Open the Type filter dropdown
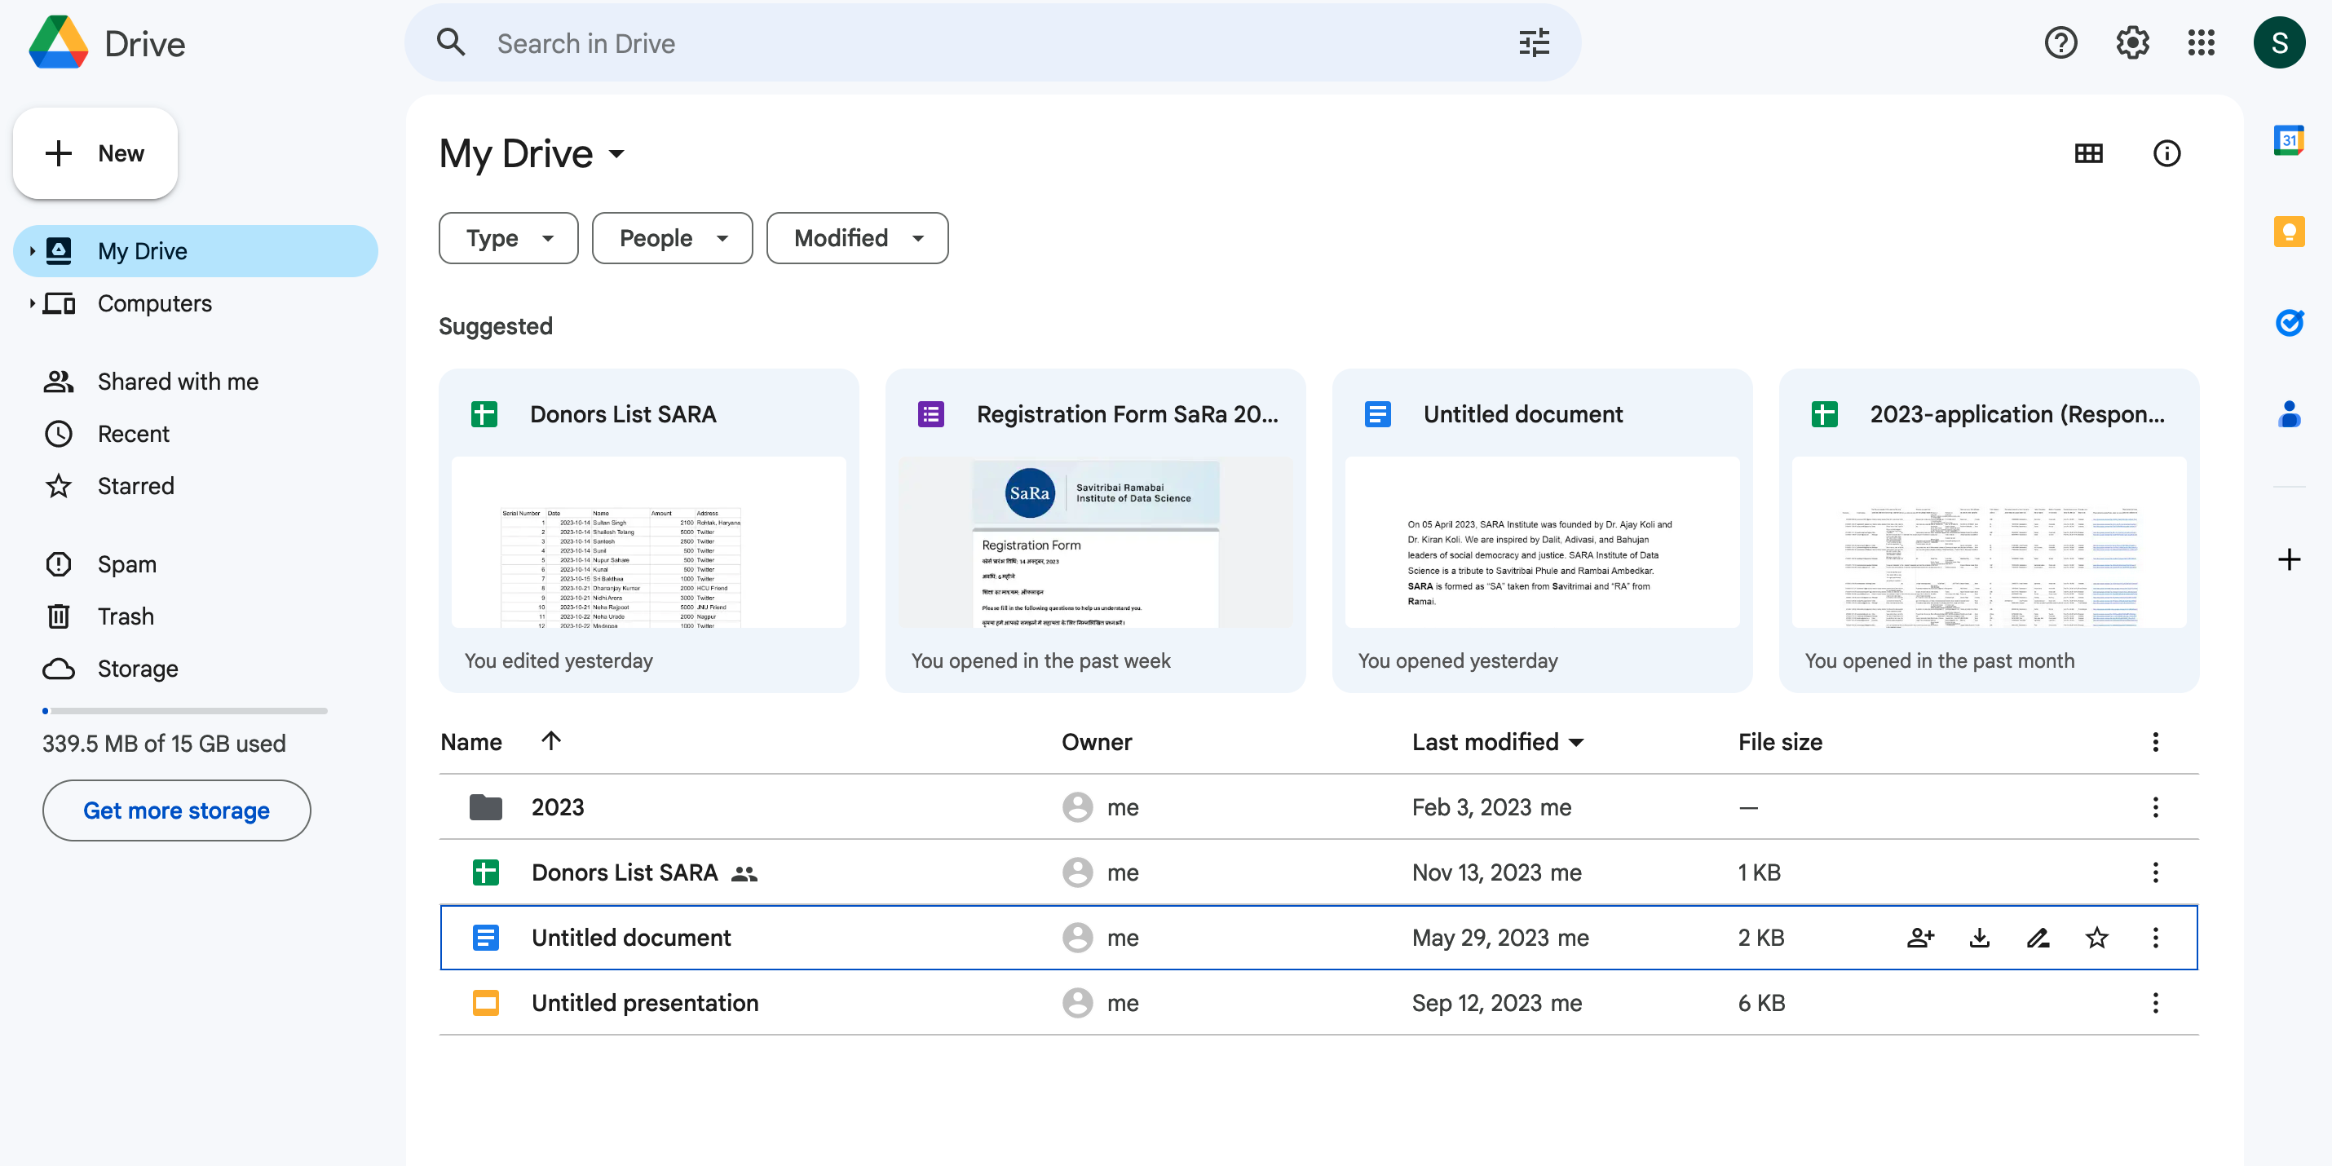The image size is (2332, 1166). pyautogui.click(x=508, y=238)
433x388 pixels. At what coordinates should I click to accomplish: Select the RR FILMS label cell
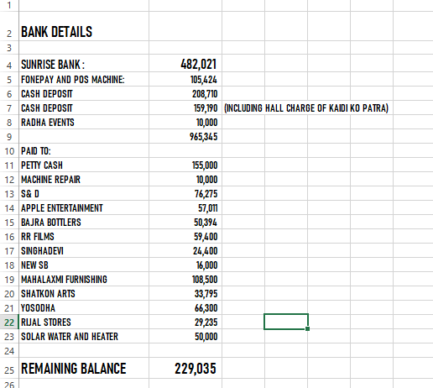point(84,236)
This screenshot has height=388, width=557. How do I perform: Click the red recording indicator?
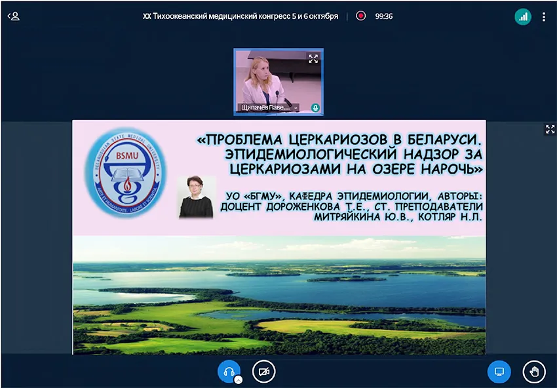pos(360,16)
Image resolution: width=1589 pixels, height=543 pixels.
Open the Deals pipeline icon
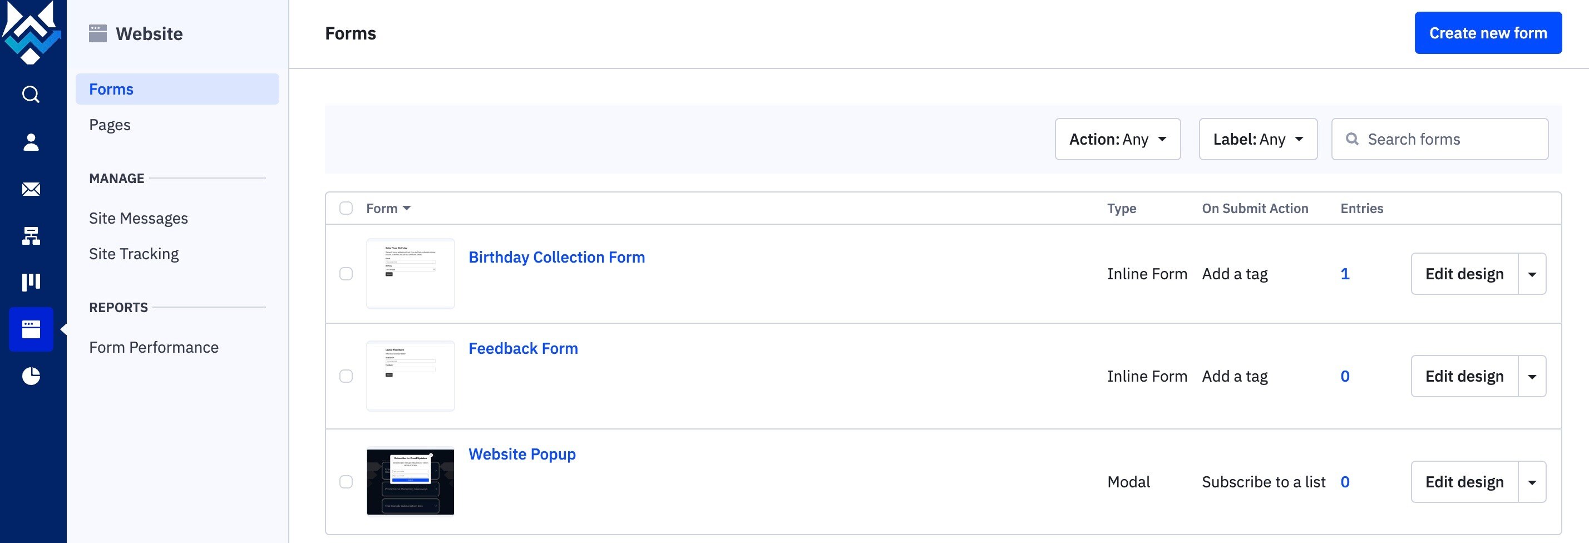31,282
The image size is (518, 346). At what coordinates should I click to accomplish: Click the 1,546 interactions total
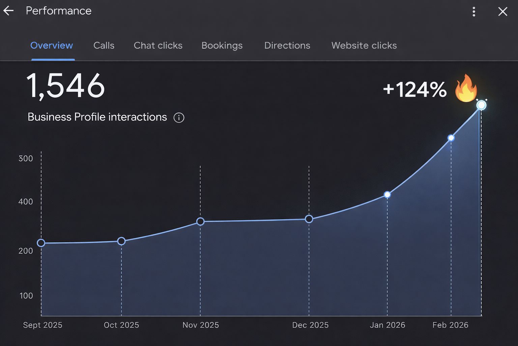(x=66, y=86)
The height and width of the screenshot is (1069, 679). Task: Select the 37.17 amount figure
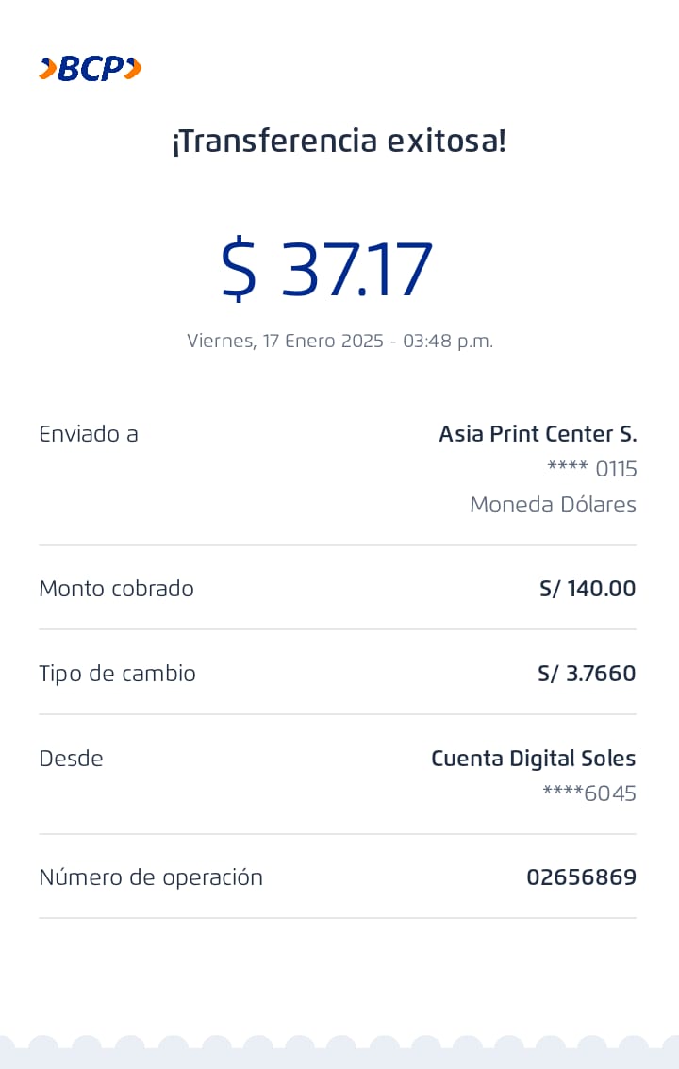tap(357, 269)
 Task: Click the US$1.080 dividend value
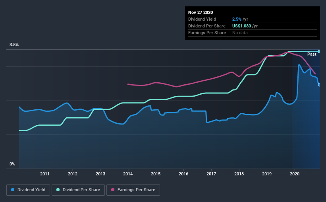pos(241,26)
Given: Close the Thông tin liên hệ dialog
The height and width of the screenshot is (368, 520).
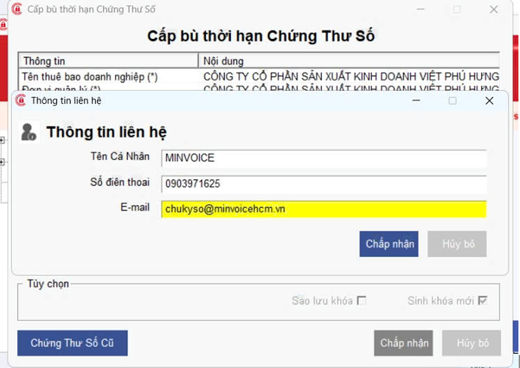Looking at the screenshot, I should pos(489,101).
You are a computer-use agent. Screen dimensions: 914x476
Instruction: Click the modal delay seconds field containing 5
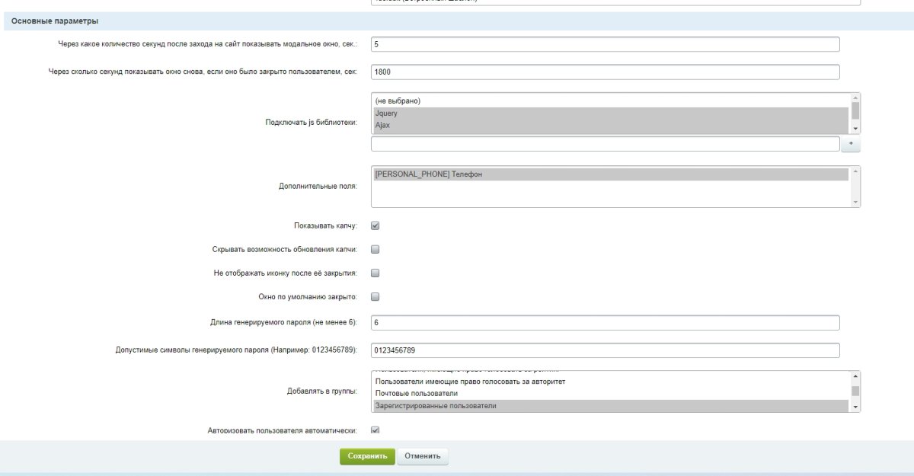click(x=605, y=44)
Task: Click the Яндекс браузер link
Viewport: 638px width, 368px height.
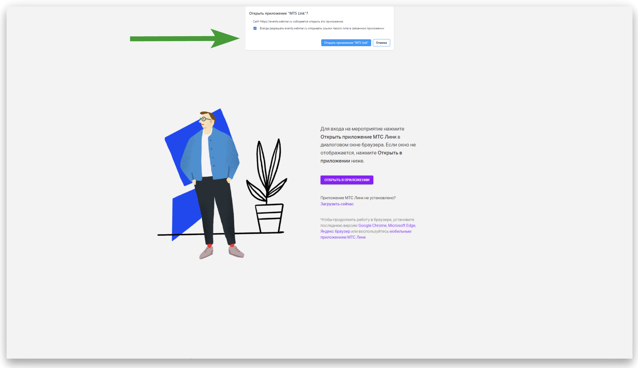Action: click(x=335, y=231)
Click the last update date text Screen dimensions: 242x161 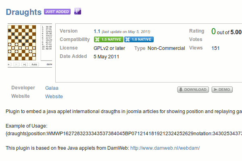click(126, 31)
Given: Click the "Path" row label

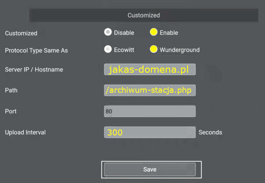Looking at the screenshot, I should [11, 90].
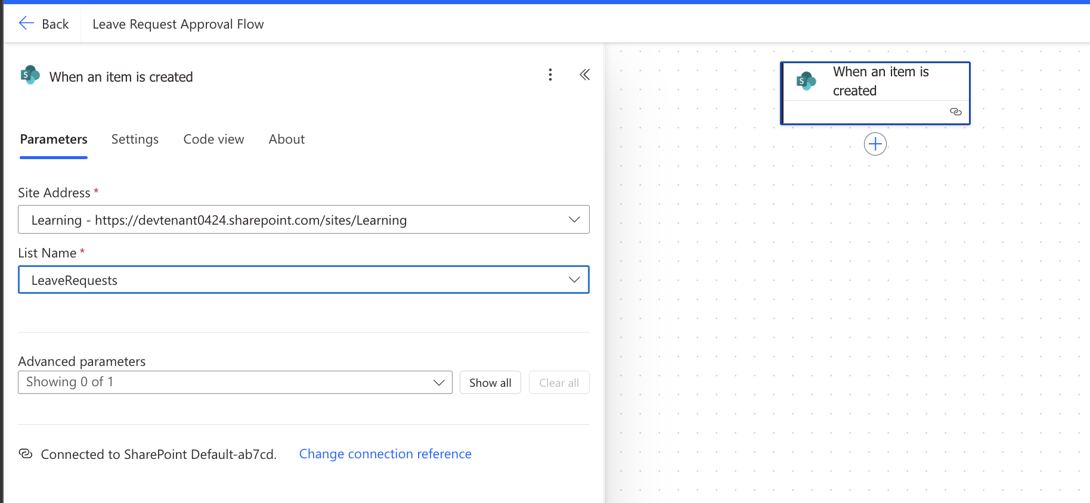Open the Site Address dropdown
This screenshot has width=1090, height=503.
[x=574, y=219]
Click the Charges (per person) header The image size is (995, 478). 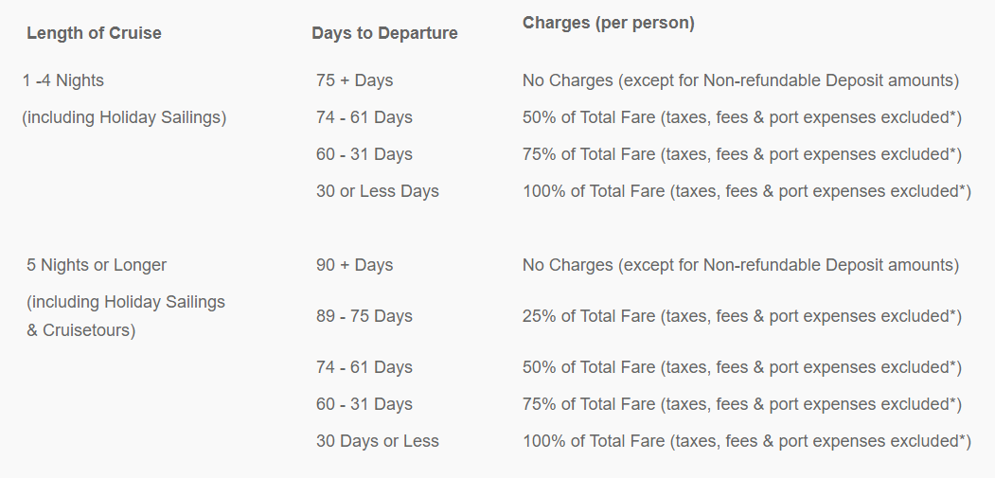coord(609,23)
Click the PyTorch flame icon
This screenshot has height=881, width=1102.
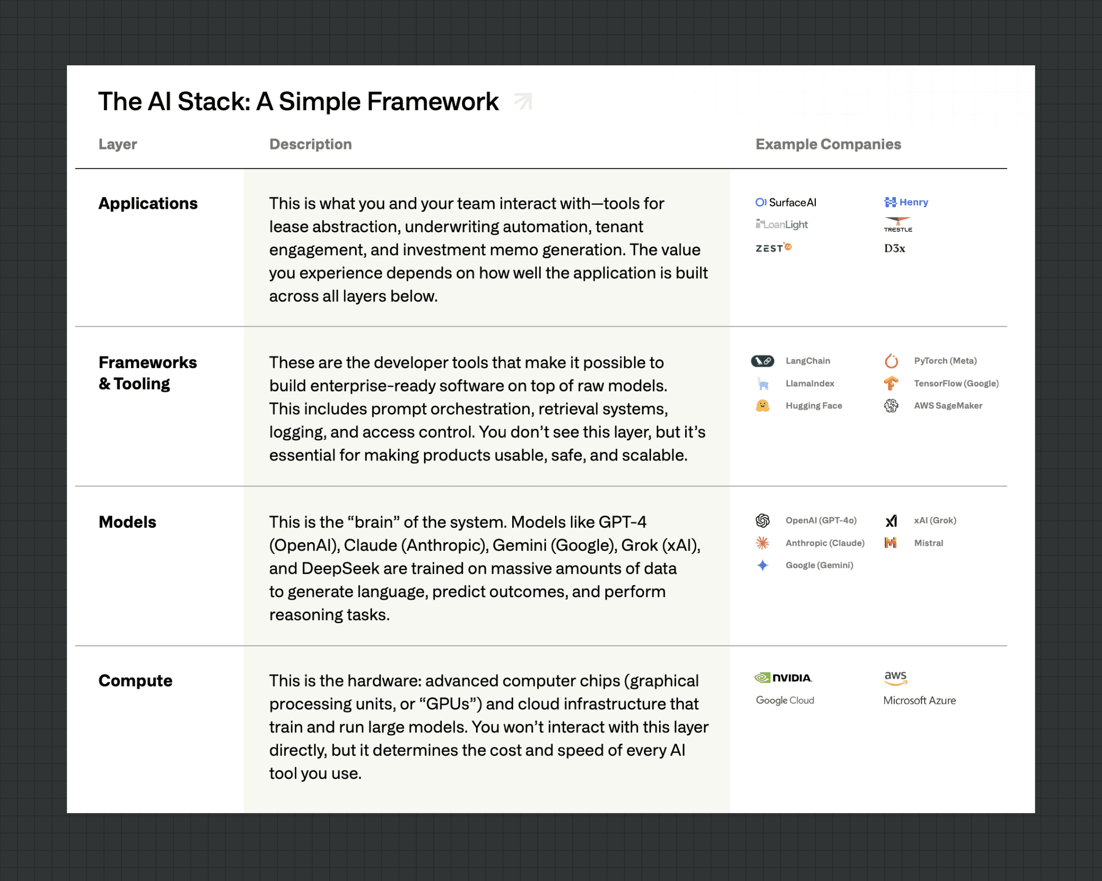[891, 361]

_What you should do_. Copy the records starting at the line that contains "The image size is (518, 346)." and ending at the line that contains "pos(241,26)", with both of those lines included. Leave the pictures out of your answer.

_Right answer_.
The image size is (518, 346). At what coordinates should I click to accomplish: Click the 1,546 interactions total
(x=66, y=86)
The height and width of the screenshot is (1069, 679). Task: Select the 37.17 amount figure
tap(357, 269)
 Task: Click the US$1.080 dividend value
pos(241,26)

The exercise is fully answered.